信じる事が最も難儀で在りし我等が時代、最期迄人の誠を信じた男が居た。
其の男は申す。
儂が信じねば、誰が人を信じると申すか。
嘘と建前で塗り固められた武士の生き様は如何とも形容致し難く、若き日の男は此の世に憤怒致す。
然れど〔されど〕、此の男も又、短くも永き人生の中で出逢うのじゃ。
嘘も建前も通らぬ御方に。
其の男は申す。
少しは人を疑えと人は申す。然れども儂は、人の疑い方を知らぬ。嘘や建前が分からぬのじゃ。
出逢いし御方は其の男の不器用な迄の生き様を御気に召し、人には申せぬ事も其の男にだけは打ち明けた。
其の御方は申す。
御前は出世せぬぞ。生涯、儂の傍に置くからな。
他の者が臆して申せぬ事も其の男は申し、其の御方は半ば怒りを覚え乍〔ながら〕も半ば嬉しく思うたそうじゃ。

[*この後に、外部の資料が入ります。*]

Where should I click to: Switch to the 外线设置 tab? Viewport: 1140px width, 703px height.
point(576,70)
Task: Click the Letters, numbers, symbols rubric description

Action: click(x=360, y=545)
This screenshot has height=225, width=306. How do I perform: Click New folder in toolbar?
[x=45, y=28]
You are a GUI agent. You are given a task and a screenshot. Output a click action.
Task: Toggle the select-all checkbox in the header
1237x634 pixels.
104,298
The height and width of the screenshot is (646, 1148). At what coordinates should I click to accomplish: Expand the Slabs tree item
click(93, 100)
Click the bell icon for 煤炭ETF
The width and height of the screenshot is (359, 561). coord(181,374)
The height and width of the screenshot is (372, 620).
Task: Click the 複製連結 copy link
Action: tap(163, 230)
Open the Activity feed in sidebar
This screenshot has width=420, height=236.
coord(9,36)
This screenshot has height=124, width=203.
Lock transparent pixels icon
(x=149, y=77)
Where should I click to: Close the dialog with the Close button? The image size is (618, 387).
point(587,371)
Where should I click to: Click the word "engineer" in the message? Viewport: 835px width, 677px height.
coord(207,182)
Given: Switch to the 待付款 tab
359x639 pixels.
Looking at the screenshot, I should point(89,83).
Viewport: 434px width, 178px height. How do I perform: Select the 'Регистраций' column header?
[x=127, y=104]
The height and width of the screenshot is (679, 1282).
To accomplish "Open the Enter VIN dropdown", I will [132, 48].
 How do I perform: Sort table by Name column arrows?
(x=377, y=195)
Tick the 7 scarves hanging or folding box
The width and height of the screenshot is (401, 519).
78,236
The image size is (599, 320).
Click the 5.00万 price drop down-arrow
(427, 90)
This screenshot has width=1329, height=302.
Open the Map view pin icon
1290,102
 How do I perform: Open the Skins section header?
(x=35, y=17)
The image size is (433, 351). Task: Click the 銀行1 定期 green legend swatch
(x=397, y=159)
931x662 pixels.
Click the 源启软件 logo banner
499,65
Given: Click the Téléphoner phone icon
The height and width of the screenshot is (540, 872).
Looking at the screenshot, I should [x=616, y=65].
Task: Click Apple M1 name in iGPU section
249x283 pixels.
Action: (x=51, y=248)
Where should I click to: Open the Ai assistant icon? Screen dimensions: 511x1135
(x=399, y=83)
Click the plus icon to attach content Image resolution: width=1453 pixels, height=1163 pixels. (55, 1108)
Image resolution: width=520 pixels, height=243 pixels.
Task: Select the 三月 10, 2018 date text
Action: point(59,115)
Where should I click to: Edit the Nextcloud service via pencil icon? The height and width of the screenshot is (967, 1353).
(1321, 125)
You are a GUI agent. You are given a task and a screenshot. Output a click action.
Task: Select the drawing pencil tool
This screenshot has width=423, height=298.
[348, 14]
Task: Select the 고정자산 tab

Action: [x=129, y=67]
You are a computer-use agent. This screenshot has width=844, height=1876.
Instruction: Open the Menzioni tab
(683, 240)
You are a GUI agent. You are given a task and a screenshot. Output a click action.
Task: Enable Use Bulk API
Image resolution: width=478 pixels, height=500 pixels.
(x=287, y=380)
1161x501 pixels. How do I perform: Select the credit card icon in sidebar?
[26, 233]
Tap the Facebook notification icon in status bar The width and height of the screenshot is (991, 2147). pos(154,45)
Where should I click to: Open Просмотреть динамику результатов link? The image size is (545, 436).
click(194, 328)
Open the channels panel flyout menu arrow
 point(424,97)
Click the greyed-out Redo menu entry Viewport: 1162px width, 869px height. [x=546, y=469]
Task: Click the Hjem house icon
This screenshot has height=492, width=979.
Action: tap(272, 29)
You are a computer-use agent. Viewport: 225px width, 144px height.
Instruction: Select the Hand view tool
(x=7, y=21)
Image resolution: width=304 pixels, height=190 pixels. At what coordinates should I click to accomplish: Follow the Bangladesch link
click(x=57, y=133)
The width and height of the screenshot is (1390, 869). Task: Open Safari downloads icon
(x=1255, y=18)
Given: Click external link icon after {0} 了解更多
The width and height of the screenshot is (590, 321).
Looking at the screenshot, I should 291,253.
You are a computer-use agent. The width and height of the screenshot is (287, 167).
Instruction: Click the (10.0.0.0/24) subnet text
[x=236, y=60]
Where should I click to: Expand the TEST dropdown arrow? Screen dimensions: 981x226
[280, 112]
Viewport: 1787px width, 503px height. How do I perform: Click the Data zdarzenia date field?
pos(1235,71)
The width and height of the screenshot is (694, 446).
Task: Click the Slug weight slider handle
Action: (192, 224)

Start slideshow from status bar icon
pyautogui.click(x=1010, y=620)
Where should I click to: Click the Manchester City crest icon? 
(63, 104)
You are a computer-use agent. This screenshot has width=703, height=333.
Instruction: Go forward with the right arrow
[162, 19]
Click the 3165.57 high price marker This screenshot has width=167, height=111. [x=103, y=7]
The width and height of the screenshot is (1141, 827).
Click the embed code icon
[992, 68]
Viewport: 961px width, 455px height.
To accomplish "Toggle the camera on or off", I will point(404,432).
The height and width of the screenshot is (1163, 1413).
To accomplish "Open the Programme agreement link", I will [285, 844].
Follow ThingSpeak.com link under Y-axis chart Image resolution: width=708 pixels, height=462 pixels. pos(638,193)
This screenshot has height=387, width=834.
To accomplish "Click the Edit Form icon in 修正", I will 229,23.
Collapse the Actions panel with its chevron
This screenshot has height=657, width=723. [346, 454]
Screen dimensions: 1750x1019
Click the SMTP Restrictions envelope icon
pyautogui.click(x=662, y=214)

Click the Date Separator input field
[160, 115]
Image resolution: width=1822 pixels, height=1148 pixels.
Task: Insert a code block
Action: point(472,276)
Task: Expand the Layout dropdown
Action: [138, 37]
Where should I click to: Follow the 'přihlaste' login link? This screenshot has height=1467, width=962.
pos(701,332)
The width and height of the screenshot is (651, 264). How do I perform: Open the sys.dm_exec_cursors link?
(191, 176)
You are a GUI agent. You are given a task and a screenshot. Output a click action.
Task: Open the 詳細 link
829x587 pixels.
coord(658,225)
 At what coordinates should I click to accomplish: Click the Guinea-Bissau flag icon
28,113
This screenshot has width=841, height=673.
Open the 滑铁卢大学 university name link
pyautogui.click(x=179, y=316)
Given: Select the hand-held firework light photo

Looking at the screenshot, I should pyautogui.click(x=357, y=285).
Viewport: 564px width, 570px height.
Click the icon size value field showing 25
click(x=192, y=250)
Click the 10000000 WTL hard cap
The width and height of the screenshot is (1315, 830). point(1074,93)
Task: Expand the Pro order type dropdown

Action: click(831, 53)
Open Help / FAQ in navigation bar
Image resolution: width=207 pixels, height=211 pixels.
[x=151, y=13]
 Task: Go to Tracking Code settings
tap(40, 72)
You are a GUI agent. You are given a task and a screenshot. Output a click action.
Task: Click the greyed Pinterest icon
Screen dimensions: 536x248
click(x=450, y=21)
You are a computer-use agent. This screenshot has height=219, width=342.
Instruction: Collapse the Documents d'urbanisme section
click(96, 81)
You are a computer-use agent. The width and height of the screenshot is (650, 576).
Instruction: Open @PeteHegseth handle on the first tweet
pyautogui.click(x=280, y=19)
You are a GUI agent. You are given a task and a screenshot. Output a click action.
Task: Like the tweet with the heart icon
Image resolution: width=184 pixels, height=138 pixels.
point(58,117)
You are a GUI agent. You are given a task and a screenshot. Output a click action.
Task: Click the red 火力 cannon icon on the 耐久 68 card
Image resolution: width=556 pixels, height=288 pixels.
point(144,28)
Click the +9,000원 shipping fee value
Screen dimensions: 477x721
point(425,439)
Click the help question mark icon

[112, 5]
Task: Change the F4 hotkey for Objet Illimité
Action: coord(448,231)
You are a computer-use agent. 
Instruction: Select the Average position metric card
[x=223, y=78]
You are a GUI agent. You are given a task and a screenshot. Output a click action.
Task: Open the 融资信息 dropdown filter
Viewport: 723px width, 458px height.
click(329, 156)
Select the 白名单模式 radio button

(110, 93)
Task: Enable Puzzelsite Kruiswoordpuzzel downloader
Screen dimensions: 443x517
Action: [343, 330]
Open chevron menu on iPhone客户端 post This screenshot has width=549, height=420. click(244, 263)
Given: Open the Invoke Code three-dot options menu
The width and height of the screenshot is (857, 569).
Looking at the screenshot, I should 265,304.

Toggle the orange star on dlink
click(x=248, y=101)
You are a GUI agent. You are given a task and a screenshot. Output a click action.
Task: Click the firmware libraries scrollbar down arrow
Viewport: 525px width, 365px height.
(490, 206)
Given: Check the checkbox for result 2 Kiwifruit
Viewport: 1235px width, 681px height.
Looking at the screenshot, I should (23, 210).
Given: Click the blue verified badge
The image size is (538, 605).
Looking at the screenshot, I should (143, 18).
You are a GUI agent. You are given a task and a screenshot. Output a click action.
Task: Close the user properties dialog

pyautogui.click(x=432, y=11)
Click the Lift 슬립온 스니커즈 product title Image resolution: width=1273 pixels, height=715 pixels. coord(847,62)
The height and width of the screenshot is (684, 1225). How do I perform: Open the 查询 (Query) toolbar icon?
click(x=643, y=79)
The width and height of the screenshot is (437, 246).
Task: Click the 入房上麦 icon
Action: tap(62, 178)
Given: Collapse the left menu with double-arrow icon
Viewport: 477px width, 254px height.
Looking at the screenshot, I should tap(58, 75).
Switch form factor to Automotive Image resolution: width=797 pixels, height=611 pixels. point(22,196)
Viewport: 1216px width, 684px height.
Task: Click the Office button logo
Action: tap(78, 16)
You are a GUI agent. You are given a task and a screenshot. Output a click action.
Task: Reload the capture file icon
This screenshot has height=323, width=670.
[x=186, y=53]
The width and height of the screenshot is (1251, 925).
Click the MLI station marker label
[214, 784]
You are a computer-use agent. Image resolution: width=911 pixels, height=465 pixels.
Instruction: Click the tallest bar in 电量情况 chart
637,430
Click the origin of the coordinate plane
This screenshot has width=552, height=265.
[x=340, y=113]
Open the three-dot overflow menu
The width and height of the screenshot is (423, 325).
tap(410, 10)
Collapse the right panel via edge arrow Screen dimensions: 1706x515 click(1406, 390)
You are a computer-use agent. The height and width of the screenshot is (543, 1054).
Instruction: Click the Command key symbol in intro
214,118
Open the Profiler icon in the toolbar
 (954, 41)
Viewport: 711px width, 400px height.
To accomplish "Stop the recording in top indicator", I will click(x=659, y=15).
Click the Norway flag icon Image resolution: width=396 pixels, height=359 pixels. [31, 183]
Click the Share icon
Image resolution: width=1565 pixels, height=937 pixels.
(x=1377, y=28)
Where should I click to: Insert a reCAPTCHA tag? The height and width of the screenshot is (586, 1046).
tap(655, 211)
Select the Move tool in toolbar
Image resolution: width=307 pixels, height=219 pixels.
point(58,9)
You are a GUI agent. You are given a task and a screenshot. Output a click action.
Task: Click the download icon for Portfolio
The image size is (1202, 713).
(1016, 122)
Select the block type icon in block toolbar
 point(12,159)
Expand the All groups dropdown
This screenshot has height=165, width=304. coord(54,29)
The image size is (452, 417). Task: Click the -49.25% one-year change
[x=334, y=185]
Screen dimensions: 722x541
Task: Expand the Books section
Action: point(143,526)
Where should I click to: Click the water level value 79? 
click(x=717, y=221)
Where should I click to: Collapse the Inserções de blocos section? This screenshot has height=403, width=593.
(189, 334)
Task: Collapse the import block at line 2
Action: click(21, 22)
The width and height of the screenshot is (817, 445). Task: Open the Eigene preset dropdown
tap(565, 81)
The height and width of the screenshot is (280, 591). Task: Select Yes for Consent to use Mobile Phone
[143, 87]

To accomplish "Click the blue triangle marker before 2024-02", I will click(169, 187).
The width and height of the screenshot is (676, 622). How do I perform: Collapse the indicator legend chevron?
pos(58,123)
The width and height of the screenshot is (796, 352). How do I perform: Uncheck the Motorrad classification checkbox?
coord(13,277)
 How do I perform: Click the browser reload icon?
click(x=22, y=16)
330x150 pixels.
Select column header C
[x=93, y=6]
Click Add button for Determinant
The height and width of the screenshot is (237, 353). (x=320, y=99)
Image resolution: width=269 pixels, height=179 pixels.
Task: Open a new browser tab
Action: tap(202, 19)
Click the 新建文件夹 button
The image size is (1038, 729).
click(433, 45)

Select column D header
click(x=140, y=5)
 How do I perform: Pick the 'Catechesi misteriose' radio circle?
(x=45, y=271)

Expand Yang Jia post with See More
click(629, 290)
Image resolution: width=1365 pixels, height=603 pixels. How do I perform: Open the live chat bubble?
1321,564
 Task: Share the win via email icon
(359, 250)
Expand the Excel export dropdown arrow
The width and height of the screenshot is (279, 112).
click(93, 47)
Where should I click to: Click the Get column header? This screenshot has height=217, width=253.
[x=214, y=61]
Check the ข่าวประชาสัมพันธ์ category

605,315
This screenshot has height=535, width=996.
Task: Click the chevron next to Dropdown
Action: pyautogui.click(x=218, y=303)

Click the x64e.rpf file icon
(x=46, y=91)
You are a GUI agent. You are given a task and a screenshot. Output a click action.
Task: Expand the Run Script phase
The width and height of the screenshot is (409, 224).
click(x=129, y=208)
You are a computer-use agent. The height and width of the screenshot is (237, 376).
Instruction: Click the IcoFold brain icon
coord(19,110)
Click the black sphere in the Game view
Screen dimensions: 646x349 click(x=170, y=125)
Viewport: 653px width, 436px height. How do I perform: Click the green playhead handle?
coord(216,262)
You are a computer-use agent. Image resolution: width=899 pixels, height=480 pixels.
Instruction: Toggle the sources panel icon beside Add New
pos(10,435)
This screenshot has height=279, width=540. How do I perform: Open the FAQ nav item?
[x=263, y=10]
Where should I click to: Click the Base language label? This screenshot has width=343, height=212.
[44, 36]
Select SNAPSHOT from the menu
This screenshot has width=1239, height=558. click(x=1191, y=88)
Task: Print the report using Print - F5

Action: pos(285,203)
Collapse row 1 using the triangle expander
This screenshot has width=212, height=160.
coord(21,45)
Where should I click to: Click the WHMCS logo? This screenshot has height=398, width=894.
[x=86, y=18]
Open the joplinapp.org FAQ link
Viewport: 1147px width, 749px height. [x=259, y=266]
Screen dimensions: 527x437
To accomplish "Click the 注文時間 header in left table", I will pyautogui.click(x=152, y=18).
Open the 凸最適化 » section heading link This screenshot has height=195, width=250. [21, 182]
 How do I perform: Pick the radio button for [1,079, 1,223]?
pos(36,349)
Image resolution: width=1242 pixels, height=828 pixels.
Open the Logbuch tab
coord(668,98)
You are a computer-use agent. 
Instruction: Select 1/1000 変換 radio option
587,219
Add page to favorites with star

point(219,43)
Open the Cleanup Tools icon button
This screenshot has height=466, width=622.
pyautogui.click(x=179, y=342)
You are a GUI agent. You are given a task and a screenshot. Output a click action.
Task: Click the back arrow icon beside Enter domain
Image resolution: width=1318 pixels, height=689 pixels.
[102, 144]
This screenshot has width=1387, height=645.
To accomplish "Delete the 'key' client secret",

嘘も建前も分からぬ男は己が居場所が在りし事を心底歓び感謝致した。
時は流れ、男は其の御方と別れる事と成る。
いつの日にか、己が道を成した時迄決して逢わぬ事を約束致して。
其れ迄は、決して逢わぬ事。
其れが、何物にも勝る確かな絆で在った。
来る〔きたる〕三月九日、十日、十一日。
我等が大戦。
名古屋能楽堂にて開戦。
皆の者、尾張名古屋にいざ集え。
本日も名古屋城にて嬉しき出逢いが在った。
昨年、十月。
未だ小さき女子が口も達者に成りて儂に逢いに参った。
母上の申す事を確と〔しかと〕聞くのじゃぞ。
と申せば、
母上ってお母さんのこと。
と聞く。
左様。お母さんの事じゃ。
お母さんってこの まま のこと。
左様。左様。
左様ってそうってこと。
そうじゃ。そうじゃ。
小さき姫君との会話は此の世の平和を身に沁みて感ずるもの。
善哉〔よきかな〕。善哉。
他にも昨年、本丸御殿の前で出逢いし者と再び出逢うた。
彼の時〔あのとき〕、車寄の御話を御聞かせ下さった御陰で皆様に興味を持ち、今では名古屋城へ度々参る様に成りました。
嬉しきものよのぅ。
皆との出逢いが確実に紡がれて居る事を実感致せるは此れ、至極の歓びで在る。
久しき者に仰山出逢いし一日。
皆に感謝致す。
若武者の如き頭髪の者を取り巻く助け合いの一幕も在り、人間捨てた物では無き事と客人の皆々に教えられた。
明日は我等が演武〔パフォーマンス〕日和。
午前十一時、午後二時半と日に二回の予定。
愉しみ勇めや皆の衆。
名古屋城にて相見えん〔あいまみえん〕。